Nice review... especially for your first one. Thanks for sharing.


----------



## ronin11 (Oct 16, 2013)

wolvo: Just watched and you did a great job on the vid; You did very well touching on the various aspects of what most people would be interested in knowing about the P6. Well focused, your voice stayed calm and even throughout, No fumbles on your part. I think the feedramp was changed in '89, but more importantly to talked about what and how the P6 differs from the other guns that you had on hand to compare. The video pointed out that you can put together a 3 holster system for less than $100.00 not to mention the beauty of the single stack grip width vs the double stack...Can't wait to see how the shoting video comes out...Well done...For anyopne interested in a P6, this is a 'must watch'...


----------



## wolverine_173 (May 8, 2013)

ronin11 said:


> wolvo: Just watched and you did a great job on the vid; You did very well touching on the various aspects of what most people would be interested in knowing about the P6. Well focused, your voice stayed calm and even throughout, No fumbles on your part. I think the feedramp was changed in '89, but more importantly to talked about what and how the P6 differs from the other guns that you had on hand to compare. The video pointed out that you can put together a 3 holster system for less than $100.00 not to mention the beauty of the single stack grip width vs the double stack...Can't wait to see how the shoting video comes out...Well done...For anyopne interested in a P6, this is a 'must watch'...
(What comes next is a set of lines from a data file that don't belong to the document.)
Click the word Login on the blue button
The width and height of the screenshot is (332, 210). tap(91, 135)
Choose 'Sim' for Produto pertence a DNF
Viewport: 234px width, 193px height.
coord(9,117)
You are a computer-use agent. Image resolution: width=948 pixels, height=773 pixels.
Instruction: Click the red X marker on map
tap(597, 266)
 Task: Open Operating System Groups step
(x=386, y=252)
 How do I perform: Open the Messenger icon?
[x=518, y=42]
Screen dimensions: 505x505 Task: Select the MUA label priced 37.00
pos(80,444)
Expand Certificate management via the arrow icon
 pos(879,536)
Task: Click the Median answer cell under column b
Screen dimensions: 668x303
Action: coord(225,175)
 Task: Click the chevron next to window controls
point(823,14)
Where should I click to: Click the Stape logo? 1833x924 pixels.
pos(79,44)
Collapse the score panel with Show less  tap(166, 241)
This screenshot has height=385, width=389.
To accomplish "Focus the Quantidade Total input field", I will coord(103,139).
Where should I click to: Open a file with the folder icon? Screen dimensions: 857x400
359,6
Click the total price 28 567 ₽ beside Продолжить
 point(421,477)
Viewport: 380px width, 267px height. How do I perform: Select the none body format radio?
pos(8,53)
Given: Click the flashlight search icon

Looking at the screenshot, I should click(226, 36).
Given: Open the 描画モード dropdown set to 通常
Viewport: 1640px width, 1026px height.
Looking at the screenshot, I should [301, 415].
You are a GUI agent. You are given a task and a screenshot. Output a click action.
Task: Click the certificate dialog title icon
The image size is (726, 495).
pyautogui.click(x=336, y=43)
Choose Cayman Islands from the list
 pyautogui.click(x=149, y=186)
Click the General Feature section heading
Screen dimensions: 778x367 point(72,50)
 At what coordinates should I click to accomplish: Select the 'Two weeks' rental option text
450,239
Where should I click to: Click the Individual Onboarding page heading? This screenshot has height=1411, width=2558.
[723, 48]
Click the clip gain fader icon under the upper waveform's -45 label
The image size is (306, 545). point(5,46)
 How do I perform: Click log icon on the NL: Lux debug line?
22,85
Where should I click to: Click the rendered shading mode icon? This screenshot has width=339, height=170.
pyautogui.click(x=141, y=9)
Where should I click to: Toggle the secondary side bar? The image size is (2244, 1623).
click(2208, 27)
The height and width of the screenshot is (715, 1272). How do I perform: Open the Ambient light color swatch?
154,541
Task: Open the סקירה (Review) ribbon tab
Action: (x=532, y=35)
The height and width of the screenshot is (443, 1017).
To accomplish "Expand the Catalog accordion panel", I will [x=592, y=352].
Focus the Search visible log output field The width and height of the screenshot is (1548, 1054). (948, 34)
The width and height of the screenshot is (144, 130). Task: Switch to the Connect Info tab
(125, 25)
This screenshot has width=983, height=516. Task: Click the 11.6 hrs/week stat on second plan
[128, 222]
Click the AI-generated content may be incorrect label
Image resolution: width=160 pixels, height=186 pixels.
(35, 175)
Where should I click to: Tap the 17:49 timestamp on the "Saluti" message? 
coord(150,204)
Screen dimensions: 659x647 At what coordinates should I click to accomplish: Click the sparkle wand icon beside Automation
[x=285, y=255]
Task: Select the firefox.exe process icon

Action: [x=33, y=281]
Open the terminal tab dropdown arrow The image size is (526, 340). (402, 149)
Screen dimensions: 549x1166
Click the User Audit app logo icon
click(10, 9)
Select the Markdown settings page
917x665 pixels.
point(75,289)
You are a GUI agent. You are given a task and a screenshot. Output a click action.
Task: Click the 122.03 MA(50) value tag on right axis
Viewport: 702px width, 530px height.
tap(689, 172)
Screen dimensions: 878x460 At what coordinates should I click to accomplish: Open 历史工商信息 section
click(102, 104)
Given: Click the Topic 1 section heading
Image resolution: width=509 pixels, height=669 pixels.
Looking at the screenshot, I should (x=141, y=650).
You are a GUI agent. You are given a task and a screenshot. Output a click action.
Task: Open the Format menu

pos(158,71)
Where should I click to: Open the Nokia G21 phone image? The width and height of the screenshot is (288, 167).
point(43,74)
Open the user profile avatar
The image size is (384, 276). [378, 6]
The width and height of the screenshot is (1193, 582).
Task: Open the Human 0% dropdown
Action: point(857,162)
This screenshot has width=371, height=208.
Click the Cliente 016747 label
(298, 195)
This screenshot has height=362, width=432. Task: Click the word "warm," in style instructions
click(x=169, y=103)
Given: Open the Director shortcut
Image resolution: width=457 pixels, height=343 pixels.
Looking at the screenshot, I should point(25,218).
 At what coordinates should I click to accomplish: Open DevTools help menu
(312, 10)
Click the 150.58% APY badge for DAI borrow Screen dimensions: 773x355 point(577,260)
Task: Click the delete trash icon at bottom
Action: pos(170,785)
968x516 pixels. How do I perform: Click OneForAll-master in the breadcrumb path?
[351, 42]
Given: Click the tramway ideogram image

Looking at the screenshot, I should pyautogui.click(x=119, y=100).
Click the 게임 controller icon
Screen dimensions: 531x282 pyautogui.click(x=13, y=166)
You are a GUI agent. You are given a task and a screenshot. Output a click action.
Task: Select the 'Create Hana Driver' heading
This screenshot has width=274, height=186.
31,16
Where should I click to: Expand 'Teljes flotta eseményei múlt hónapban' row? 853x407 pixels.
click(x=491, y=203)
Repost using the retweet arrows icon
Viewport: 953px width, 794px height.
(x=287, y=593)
thanks for the feedback, If you guys do like it a thumbs up would be appreciated. And if you want any review on other guns or knives that i have in the videos let me know and ill do it


----------



## wolverine_173 (May 8, 2013)

Feedback is appreciated, if you like it a thumbs up or subscribe would be awesome too and ill make some more vids and try to improve on them. I also have acess to gopro for shooting vids. And friends will let me borrow their guns for reviews and shooting. Including mp shield, ruger sr9, cz, sig p226, ruger gp100 6in barrel and probably some others


----------



## wolverine_173 (May 8, 2013)

Here is a little run and gun from about a year ago. Ill be using a gopro this week and have a much better shooting vid on the way

Sig P6 Target Practice - YouTube


----------



## wolverine_173 (May 8, 2013)

Im gonna shoot the P6 tomorrow and see how accurate I can be. Ill take a pic of the target for you guys, although, im in need to practice, we will see how I do


----------



## wolverine_173 (May 8, 2013)

more shooting

Sig P6 Balloon Range - YouTube


----------



## wolverine_173 (May 8, 2013)

links working again


----------